======== Data for this task ========
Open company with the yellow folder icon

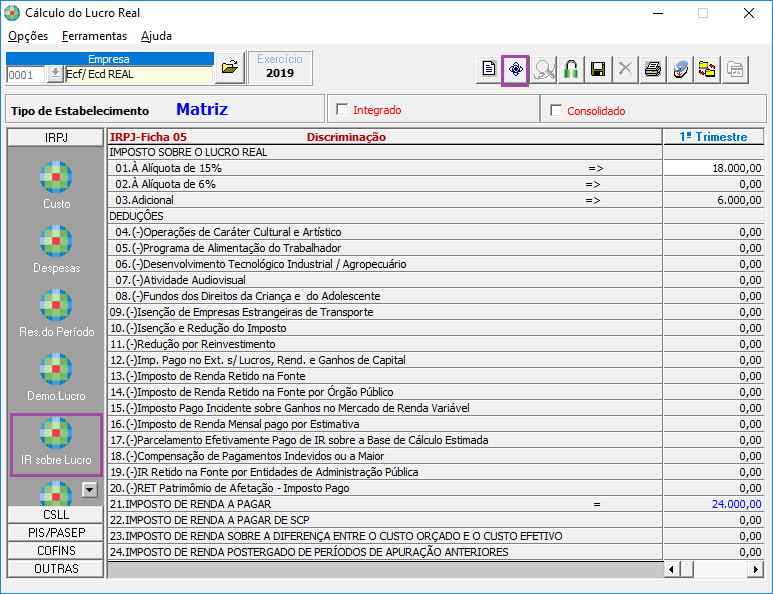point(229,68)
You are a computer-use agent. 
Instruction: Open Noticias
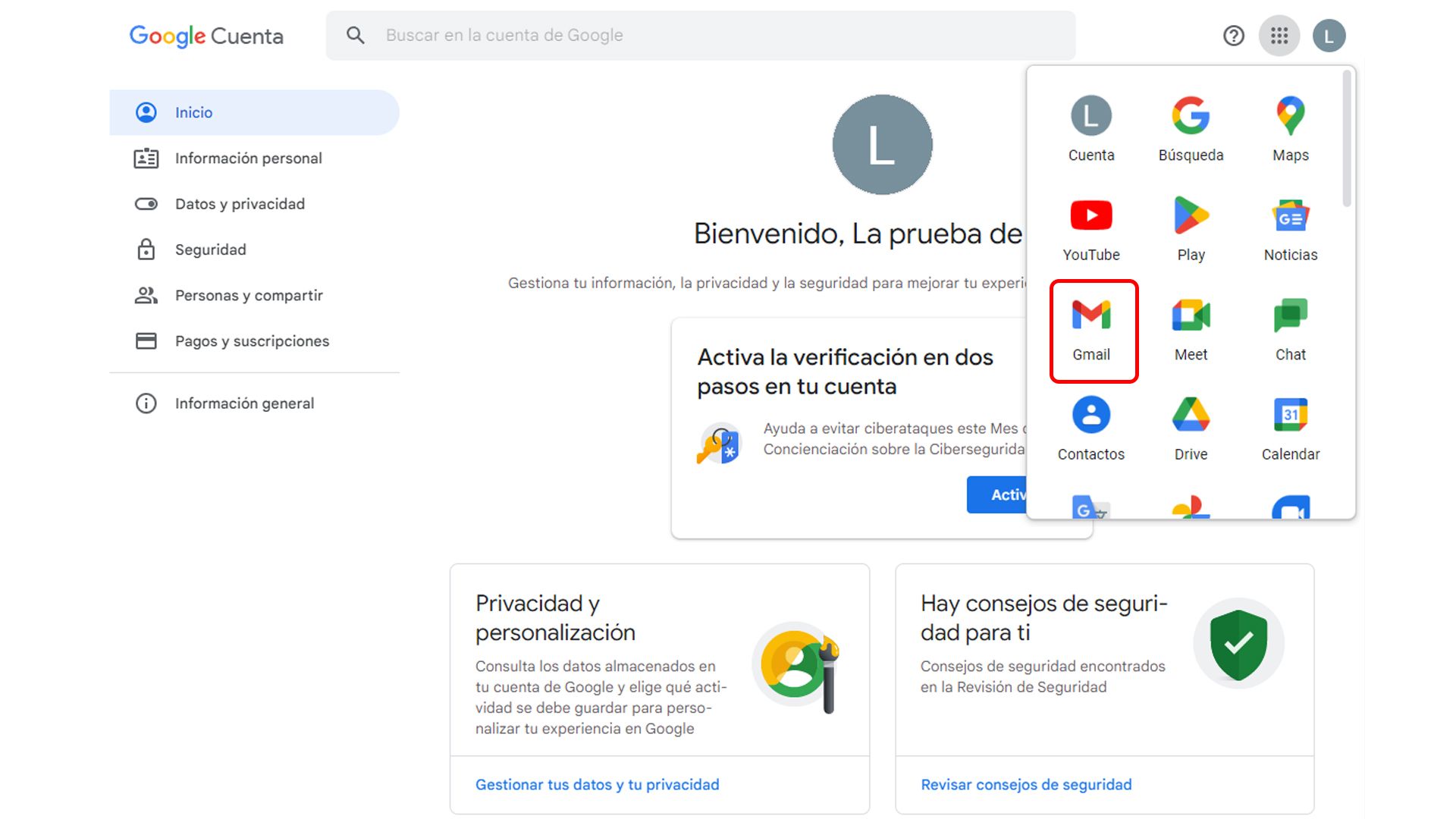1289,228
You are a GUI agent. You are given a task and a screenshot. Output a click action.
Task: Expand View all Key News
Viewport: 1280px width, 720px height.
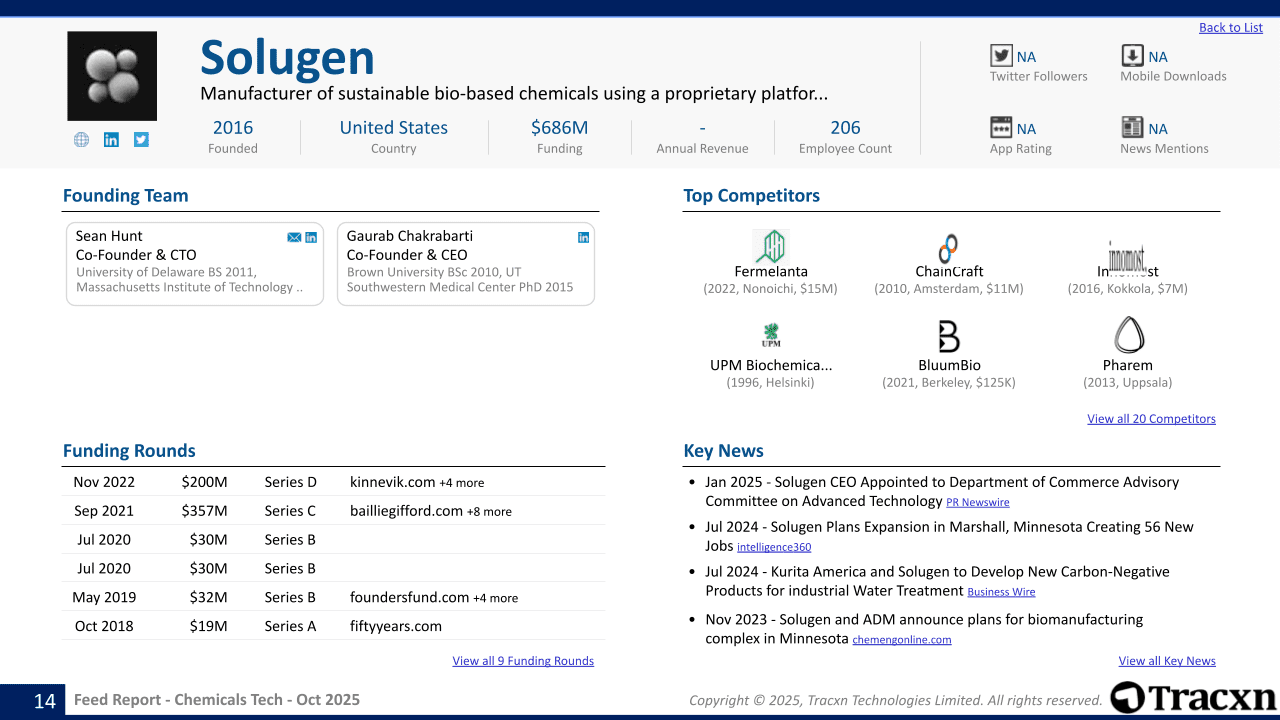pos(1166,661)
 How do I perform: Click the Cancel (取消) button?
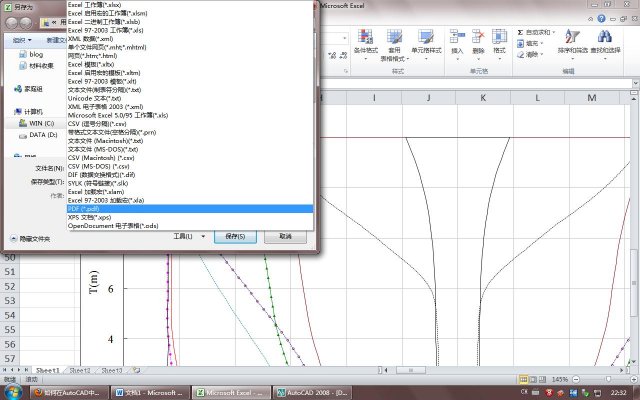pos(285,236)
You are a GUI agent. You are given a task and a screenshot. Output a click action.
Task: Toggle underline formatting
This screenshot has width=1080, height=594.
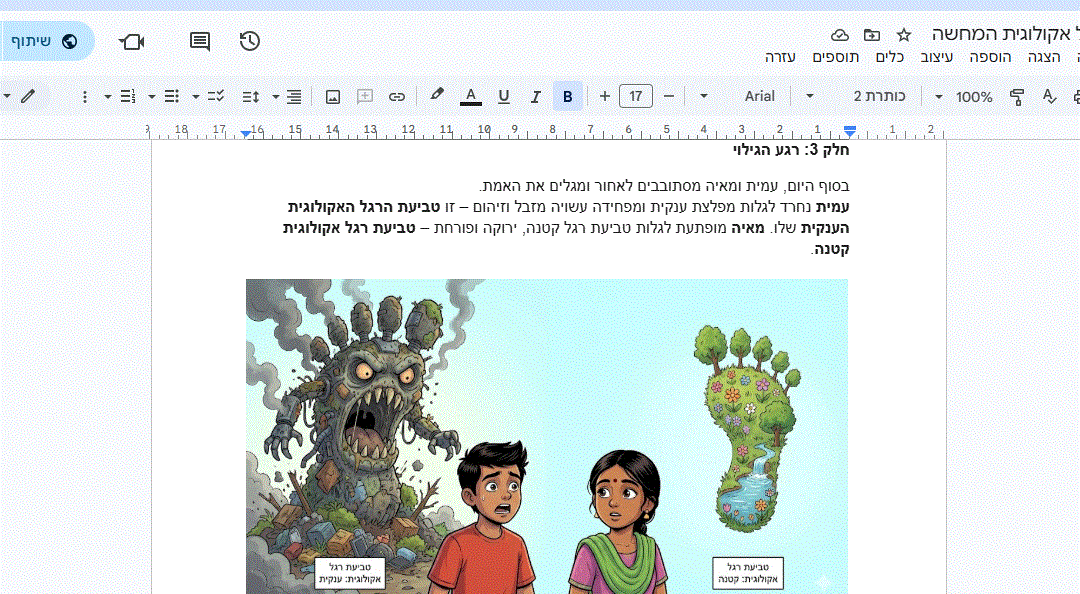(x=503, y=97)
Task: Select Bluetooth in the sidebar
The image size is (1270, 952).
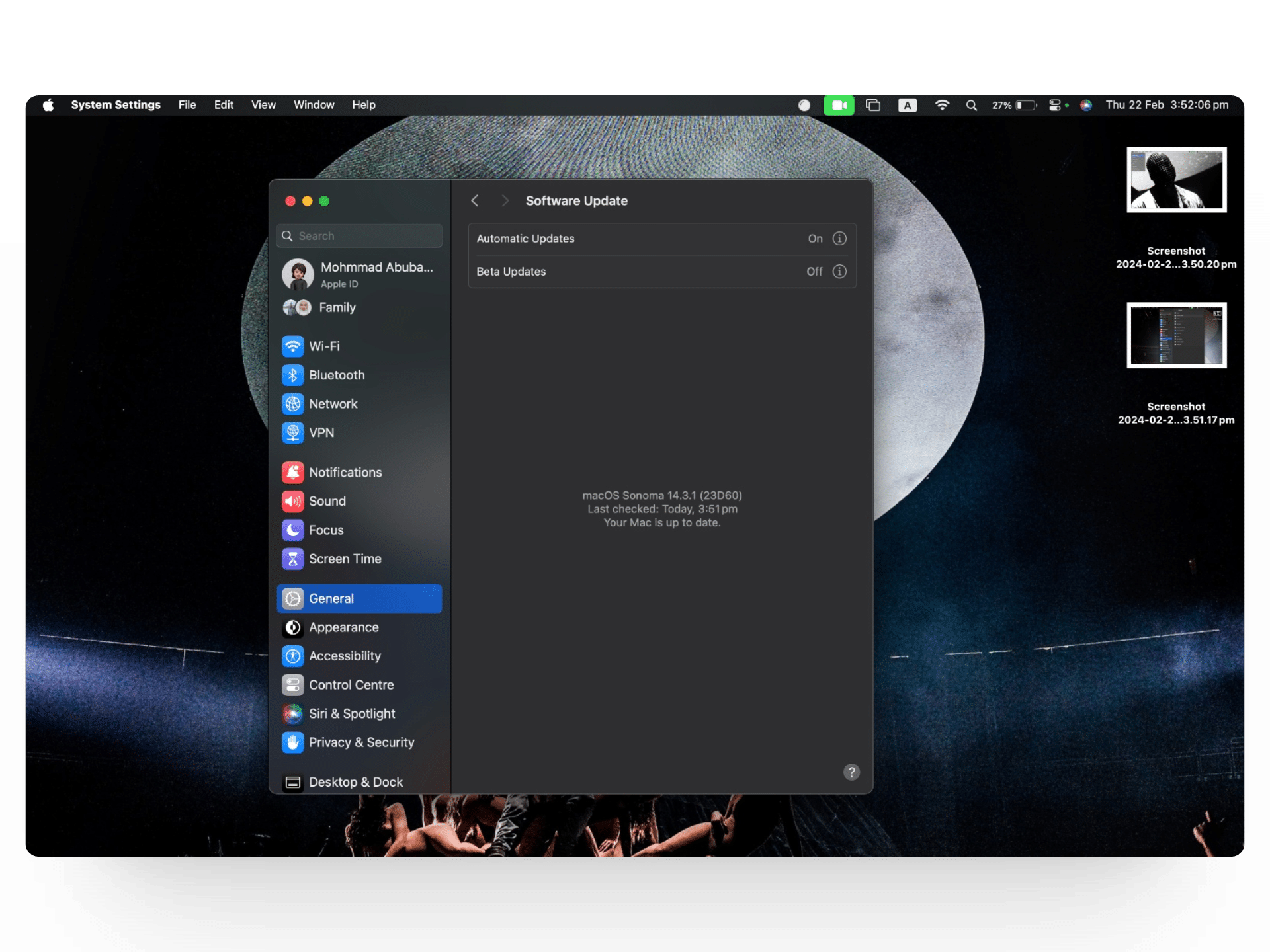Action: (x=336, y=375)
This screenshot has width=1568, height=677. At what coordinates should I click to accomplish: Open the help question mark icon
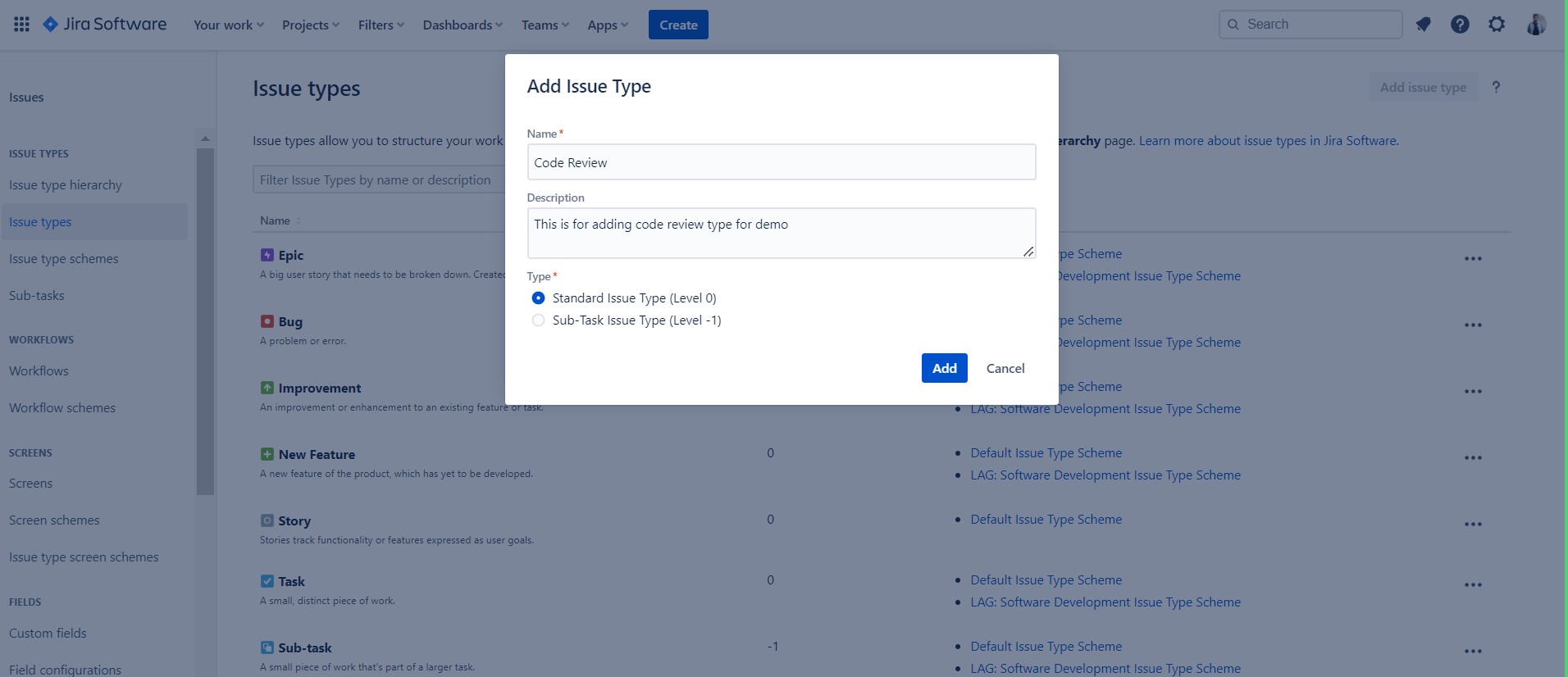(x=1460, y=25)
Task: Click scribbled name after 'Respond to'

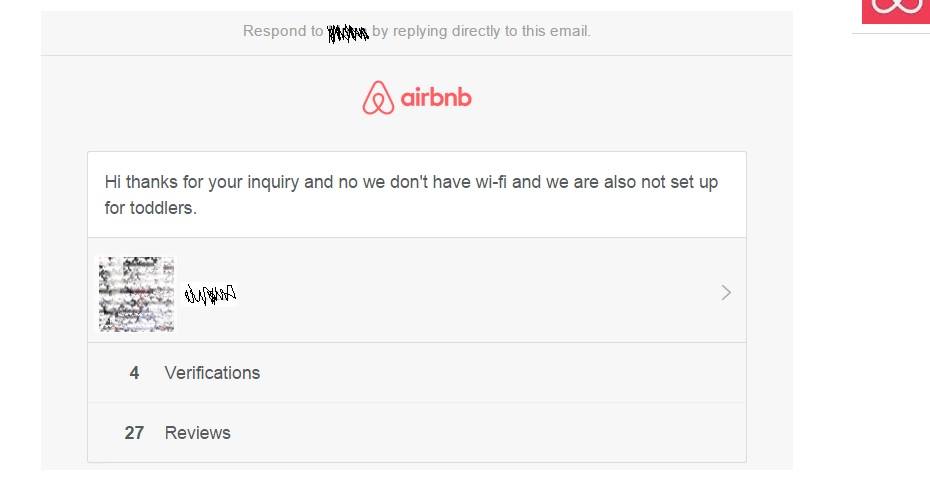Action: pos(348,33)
========
Problem statement:
Collect every line in the listing above that contains the string "screenshot". Matching is case-sensitive.

Solution for this exercise:
You are a GUI agent. You are given a task and a screenshot. Output a click action.
You are a GUI agent. You are given a task and a screenshot. Output a click action.
This screenshot has width=1080, height=594.
This screenshot has width=1568, height=677. At what coordinates should I click to accomplish: Open the help question mark icon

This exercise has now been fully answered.